Making the anthropic update basically requires encoding the prior *p* inside a particular component of the prior. Typically the complexity of specifying the prior *p* within *p* is going to be way larger than the difficulty of specifying consequentialism.

Obviously there are some universal priors in which this is easier (see the section on “naturalized induction” below). But if we just chose a simple computational model, it isn’t easy to specify the model within itself. (Even ‘simple’ meta-interpreters are way more complicated than the simplest universes that can be written in the same language.)

So I can’t rule out the possibility of other competitors, but I certainly can’t imagine what they would look like, and for most priors *p* I suspect that this isn’t possible.

## Takeaways

#### The universal prior is really weird

I would stay away from it unless you understand what you are getting.

A prior that focuses on fast computations will probably be less obscenely weird. To the extent that machine learning approximates anything like the universal prior, it does incorporate this kind of runtime constraints. (Though I think there is a lot of room for weirdness here.)

Fortunately, it’s hard to build things in the real world that actually depend on the universal prior, so we have limited ability to shoot ourselves in the foot.

But if you start building an AI that actually *uses* the universal prior, and is able to reason about it abstractly and intelligently, you should probably be aware that some day some super weird stuff might happen.

#### Naturalized induction

In some sense this argument suggests that the universal prior is “wrong.” Obviously it is still universal, and so it is within a constant multiplicative factor of any other prior. But it seems like we could define a much nicer prior, which wasn’t dominated by this kind of pathological/skeptical hypothesis.
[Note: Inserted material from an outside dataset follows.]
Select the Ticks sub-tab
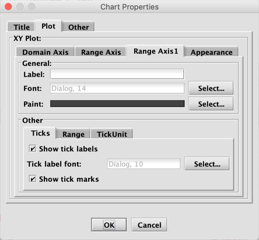Screen dimensions: 259x240 click(40, 133)
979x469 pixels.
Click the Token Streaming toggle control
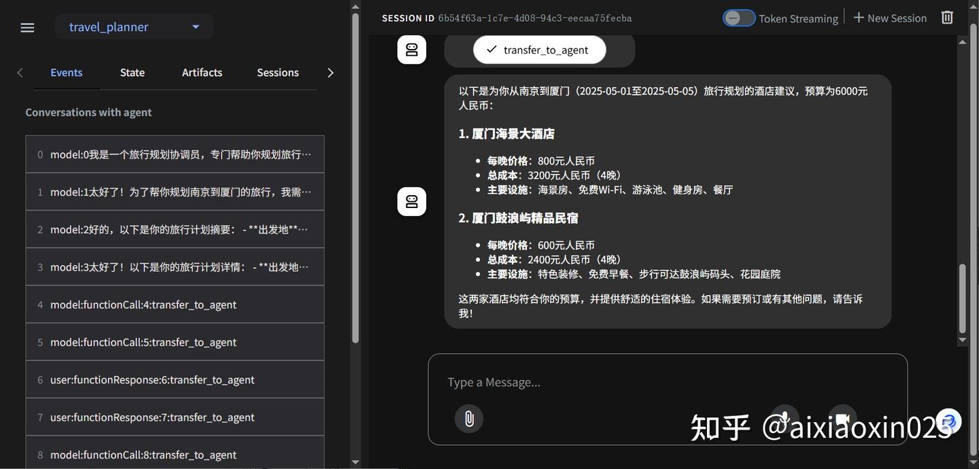[x=738, y=18]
In order to do that, we want to make the “anthropic update” as part of the prior itself, so that this isn’t advantaging the consequentialists. The resulting model would still be universal, but could have much better-behaved conditional probabilities. Ideally it could be benign, unlike the universal prior.
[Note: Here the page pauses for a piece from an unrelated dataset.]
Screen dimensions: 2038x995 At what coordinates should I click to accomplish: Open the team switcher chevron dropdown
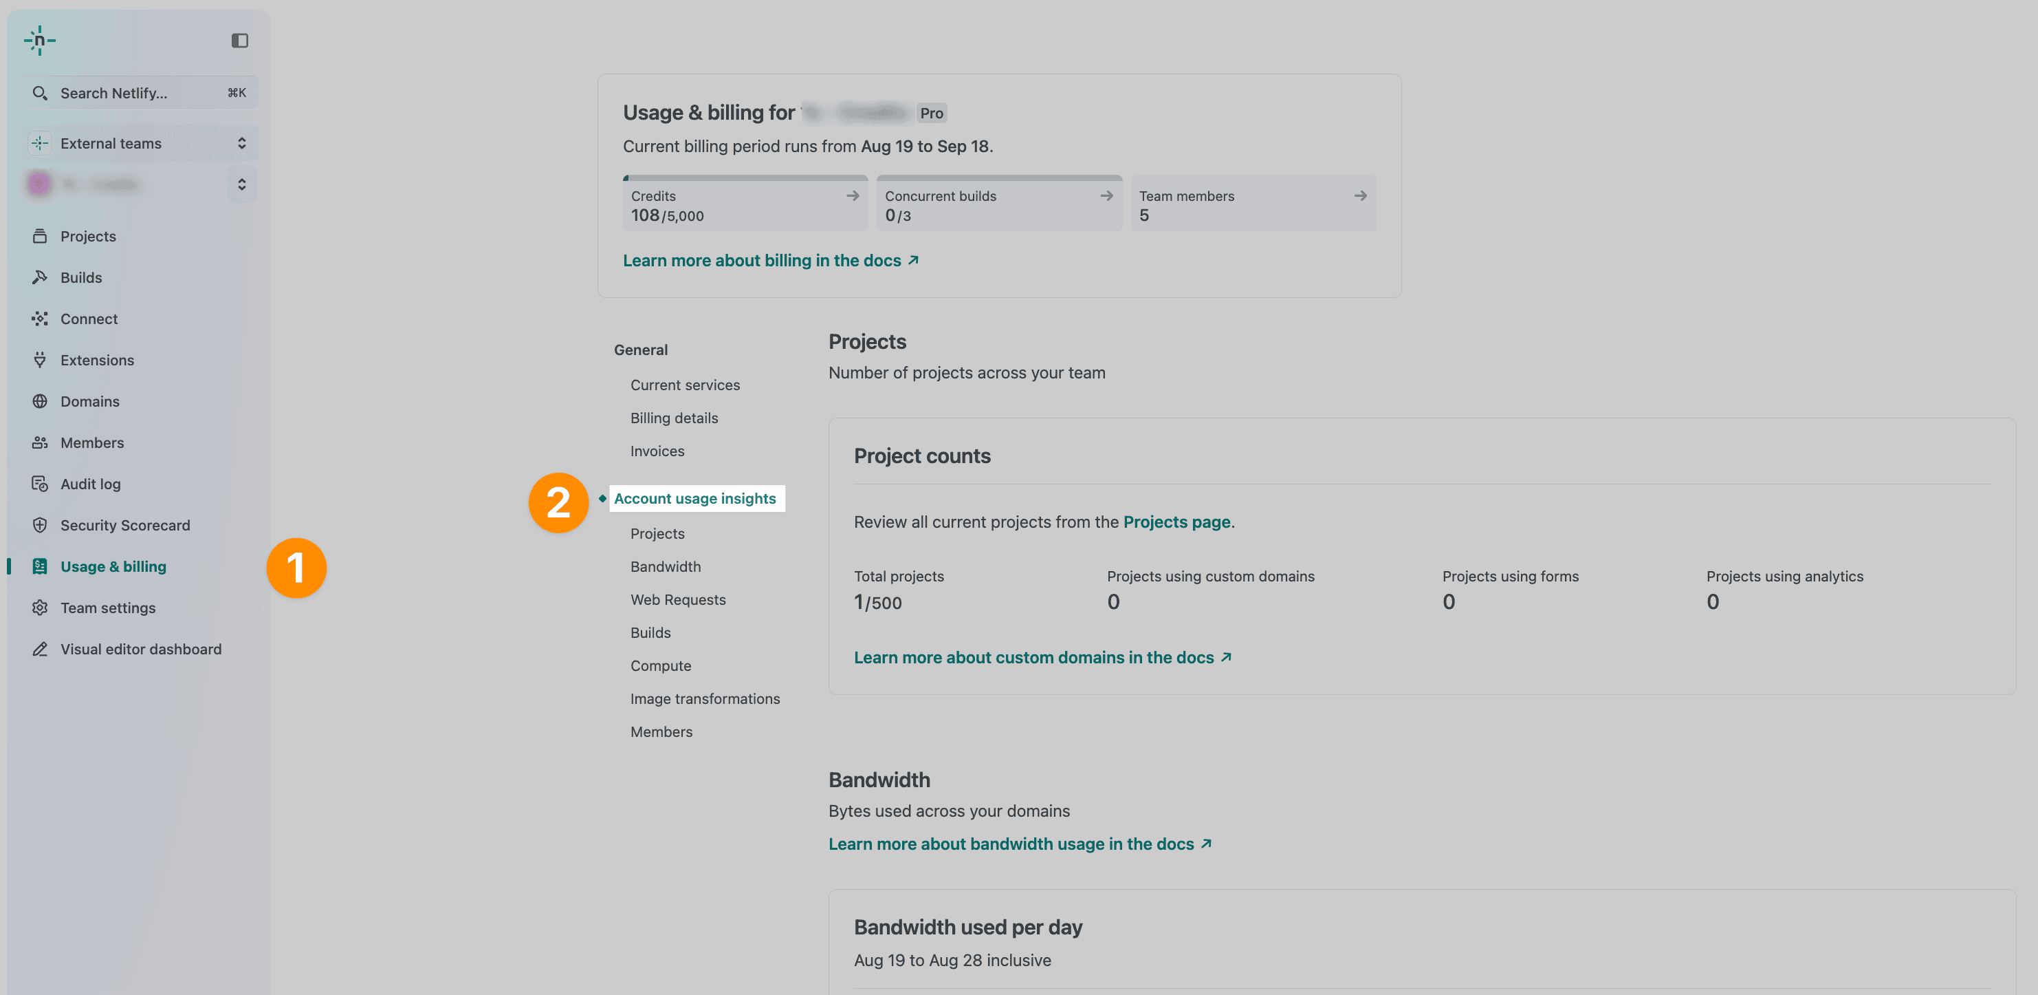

Intuitively, we want a distribution P that is something like “The universal prior over sequences, conditioned on the fact that the sequence is being fed to an inductor using prior P.”

I believe this problem was introduced by Eliezer at MIRI (probably back when it was the Singularity Institute); they now talk about it as one component of “naturalized induction.”

Things unfortunately get more complicated when we start thinking about influence—we don’t just want to condition on the fact that the sequence is being fed to a universal inductor, we also want to condition on the fact that it is being used to make an important decision. (Otherwise the consequentialists will still be able to assign higher probability than us to the sequences that underlie important decisions, e.g. decisions early in history or at critical moments.) Once we need to think about influence, I no longer feel quite as optimistic about the feasibility of the project.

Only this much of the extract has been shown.